The Common Good

Immigration Reform Leaders of Today Must Follow Past Examples

In 1910 my great-grandmother, Gelsamine Ferrigno, arrived at Ellis Island — a teen bride with her husband and two children desperate to make a better life. The story that has been passed down, confirmed by relatives both here and in Italy, is that the family decided that Gelsamine and Albert were the most likely to succeed so they pooled their resources, put them on a boat to America, said their goodbyes and told them to get work, make money, and send it back to their needy family in Solerno, Italy.

I often think about the elements of what I know of my story: immigrants from Italy, teenagers bearing a family burden, pressure to learn language and culture, permanent goodbyes to everything they ever knew, loneliness, fear.

There are two main reasons I often reminisce on this story in my family history.  First, I am eagerly working to support reform to our immigration laws for the immigrants of today.

Our immigration laws are broken and are in dire need of some attention.

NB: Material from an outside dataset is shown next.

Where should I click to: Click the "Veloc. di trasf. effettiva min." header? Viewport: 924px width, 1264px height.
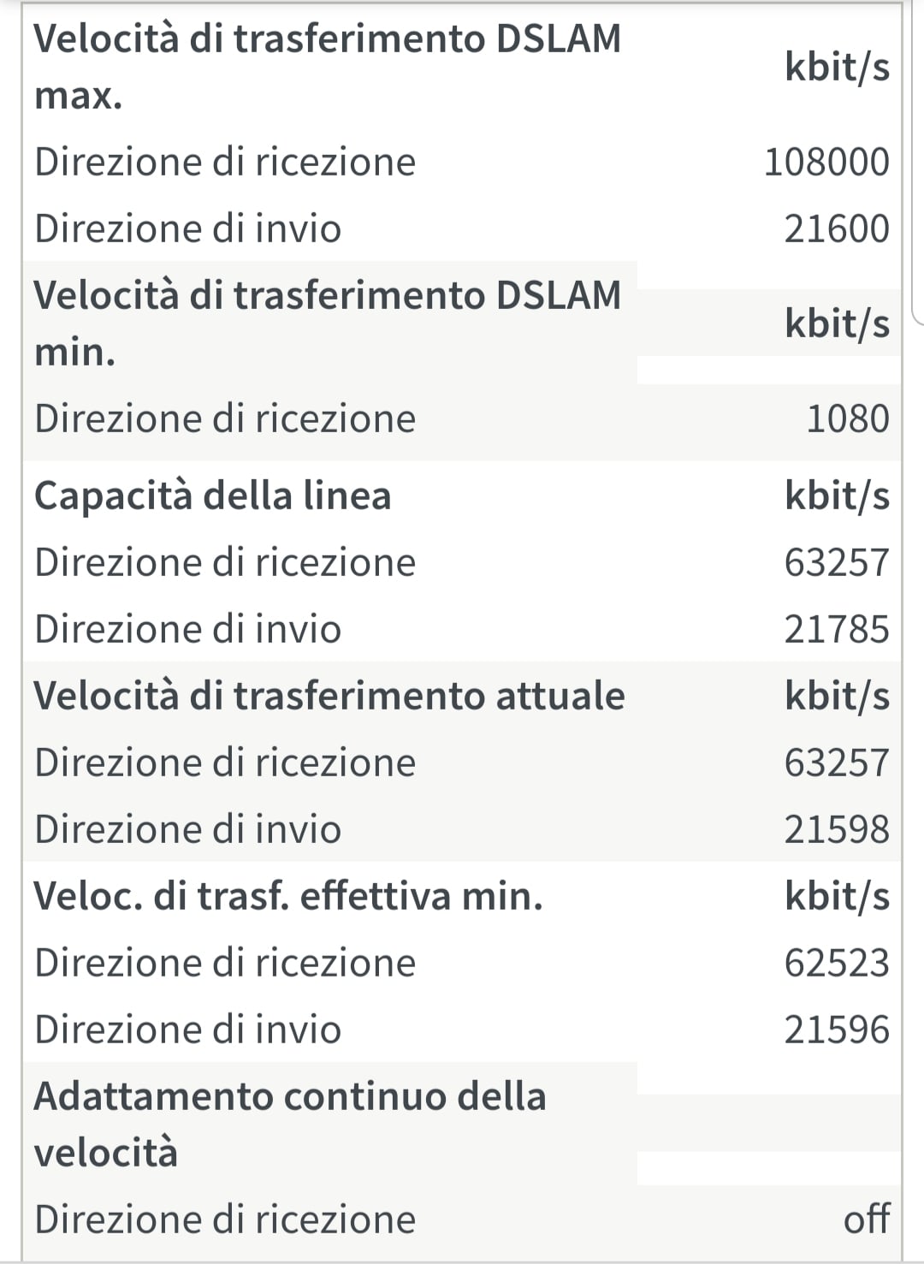pyautogui.click(x=287, y=896)
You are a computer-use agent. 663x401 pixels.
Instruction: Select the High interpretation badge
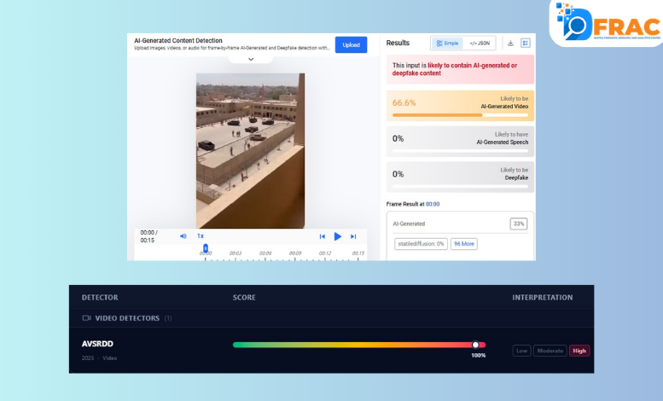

Families are being separated, a permanent underclass is being kept in the shadows, and our country continues to thrive on the adage “we want your work, we just don’t want you.” It is not just. It is not biblical, and there is no reason for politicians to willfully put politics before the needs of vulnerable people in our communities. 

My family is no different than any other non-Native American family in the country today. We were all immigrants at some point.

All of our families came to this country desperate with hopes, dreams, needs, and aspirations to succeed; countless people put immense amounts of hard work and sacrifice to establish themselves, people like my great-grandmother. 

To say that I am grateful seems trite when I see first-hand how vulnerable immigrants in my community are and how they sacrifice for the benefit of their children and extended families. I am inspired and challenged to live my life in such a way that I too would leave a legacy of commitment and sacrifice for generations behind me.

The second reason I think often of my family story is that when my now 18-year-old daughter was 15, she began to eagerly put a plan into place to go on foreign exchange her junior year of high school. While I was supportive, the closer it came to saying goodbye the more I thought I was not going to be able to breathe. I was hit with waves of grief that she was going to leave and not return for a year, that she knew no one on the other end, that she might not have a wireless router or be able to email or Facebook message.    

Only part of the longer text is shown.